What evil words are yoiu teaching your nephew or niece?

My wife had another line:

Stick your finger way to far, you will get a Hershey Bar!?

Well, when my nephew Lizardboy was 2 or 3 (he’s 5 now), he would repeat anything. He walked around for hours once repeating “Hollow leg, hollow leg” after my mother asked him if he had one. So, naturally, we taught him to say “Want some bourbon?” Now, for some reason, he won’t repeat anything we tell him to.

On the other hand, his little brother Frogboy (now 3), won’t usually repeat other people’s words, but he will make up his own stuff. For a long time, ever since Lizardboy got the “I wants”, I’ve been responding to the “I want” sentence with “Well, I want a million dollars.” And spontaneously one day, Frogboy added “And I want tickets.” (What kind of tickets? He has no idea.). And so for a long time, it would go like this:
Lizardboy: I want _____.
Me (or another aunt): Well, I want a million dollar.
Frogboy: And I want tickets!
If Frogboy was unavailable, another adult would often add “And <Frogboy’s real name> wants tickets!”

Just before Christmas, Frogboy kept quiet during his part, so someone else spoke up with the above line, and Frogboy objected with “No, I want dollars, too!” He was asked, “A million of 'em?” and replied, “No, just two.” So, he got 2 dollars from one of my sisters in with his Christmas presents.

I told you that story, to tell you this one:
Last week, at my sister’s house, Frogboy declared out of the blue “I want a million dollars.” And my sister looked at me and said “I wonder who taught him that.” So I said, “Hey, go tell your Daddy that.” :wink:

In the meantime, my sister-in-law called yesterday and mentioned that my 4-year-old niece Butterfly had said “Shit” and that she’d better never find out who taught her daughter that. I looked at my sister and said “Hey, I may have taught Frogboy to say he wants a million dollars, but I didn’t teach Butterfly shit!”

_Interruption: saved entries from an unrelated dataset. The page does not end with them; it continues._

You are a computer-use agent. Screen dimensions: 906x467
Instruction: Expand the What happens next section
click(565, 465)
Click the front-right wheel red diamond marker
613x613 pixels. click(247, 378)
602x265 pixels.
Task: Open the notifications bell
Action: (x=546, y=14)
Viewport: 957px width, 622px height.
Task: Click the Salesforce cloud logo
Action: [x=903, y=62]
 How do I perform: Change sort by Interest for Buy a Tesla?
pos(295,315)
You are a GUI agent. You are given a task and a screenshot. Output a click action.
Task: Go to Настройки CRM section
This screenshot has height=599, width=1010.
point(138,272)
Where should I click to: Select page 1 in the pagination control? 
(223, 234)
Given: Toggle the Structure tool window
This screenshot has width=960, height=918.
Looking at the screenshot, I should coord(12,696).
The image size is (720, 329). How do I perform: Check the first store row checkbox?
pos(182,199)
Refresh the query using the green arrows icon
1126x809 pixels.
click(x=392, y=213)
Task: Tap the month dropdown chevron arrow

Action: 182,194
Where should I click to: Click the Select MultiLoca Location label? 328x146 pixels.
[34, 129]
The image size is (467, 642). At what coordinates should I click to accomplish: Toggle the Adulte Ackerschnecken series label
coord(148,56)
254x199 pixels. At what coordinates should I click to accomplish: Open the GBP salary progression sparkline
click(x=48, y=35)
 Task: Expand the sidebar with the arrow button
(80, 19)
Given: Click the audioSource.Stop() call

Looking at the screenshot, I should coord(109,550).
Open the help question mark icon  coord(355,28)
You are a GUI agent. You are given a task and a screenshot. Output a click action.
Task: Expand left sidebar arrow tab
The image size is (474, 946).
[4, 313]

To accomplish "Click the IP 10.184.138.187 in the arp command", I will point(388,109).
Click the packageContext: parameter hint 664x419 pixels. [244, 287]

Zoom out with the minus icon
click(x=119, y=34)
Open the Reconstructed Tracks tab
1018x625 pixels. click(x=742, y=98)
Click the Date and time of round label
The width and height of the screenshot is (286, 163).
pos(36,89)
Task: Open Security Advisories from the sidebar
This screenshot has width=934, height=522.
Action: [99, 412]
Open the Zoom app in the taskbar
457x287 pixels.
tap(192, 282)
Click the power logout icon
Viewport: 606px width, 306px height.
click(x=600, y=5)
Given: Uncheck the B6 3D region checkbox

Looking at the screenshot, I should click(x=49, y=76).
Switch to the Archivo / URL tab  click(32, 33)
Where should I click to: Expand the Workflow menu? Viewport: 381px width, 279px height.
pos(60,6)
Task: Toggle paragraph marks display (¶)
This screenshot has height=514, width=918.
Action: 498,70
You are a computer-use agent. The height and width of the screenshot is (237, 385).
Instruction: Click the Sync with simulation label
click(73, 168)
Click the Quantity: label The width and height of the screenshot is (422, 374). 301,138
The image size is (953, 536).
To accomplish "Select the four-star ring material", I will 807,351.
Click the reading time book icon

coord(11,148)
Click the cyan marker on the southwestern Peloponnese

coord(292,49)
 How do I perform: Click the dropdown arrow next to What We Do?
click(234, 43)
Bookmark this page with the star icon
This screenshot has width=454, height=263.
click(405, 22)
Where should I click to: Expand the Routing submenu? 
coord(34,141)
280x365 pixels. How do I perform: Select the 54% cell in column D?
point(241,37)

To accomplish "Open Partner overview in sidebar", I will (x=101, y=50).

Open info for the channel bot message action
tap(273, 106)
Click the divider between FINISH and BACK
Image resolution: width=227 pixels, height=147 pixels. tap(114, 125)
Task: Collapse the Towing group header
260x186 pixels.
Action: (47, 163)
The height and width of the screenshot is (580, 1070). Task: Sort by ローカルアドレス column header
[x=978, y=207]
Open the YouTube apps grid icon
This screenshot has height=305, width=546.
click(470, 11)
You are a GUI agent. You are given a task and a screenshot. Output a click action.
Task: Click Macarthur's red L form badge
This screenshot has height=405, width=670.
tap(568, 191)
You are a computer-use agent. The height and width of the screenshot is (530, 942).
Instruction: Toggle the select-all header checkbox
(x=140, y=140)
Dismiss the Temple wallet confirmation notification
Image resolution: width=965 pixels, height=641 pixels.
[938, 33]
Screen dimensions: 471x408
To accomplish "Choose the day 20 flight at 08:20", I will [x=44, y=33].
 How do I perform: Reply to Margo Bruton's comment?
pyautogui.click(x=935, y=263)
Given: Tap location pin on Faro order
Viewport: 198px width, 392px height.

I tell my niece “Math’s hard, Let’s go shopping!” Does that count?

OK, I’ll consider myself chastised for being an old grump.

Though I am the one that taught my nieces how to sing such classics as Greasy, Grimy Gopher Guts, The Addams Family Song and Jingle Bells, Batman Smells.

Recently, a large quantity of in-laws visited. At one point, my 13-year-old nephew was in our car, with me, my husband, and my 9-year-old son.

I happened to say at one point “hah, there is no way in hell that such-and-such is going to happen.”

Suddenly (and bizarrely, in my world view) the 13-year-old boy exclaimed “Aunt Carol! You said a BAD word!!!”

I regret to report there was not a touch of irony in his voice.

So I cheerfully said “Yup, I did! And I don’t regret it! I guess I’m the Bad Aunt.”

There were two consequences:

  1. A day or two later, in the presence of the entire extended family that was visiting, my nephew felt compelled to remind me that I had said A Bad Word.

  2. He never rode in the car with us again, preferring to retreat to the safe, if not exactly mind-stretching, company of his own devout, conservative family.

I do not repent of my sin.

What kind of a 13-year-old American boy gets prissy about hearing the word “hell”?

Not my nephew, but a close friend of mine from childhood had a kid. He’s only fourteen months old, and knows how to throw up the horns and say ‘metal!’.

The kid’s mom and I still argue whether ‘metal’ or ‘mama’ was his first word.

If Tikki considers saying Please a bad word, then that’s her choice.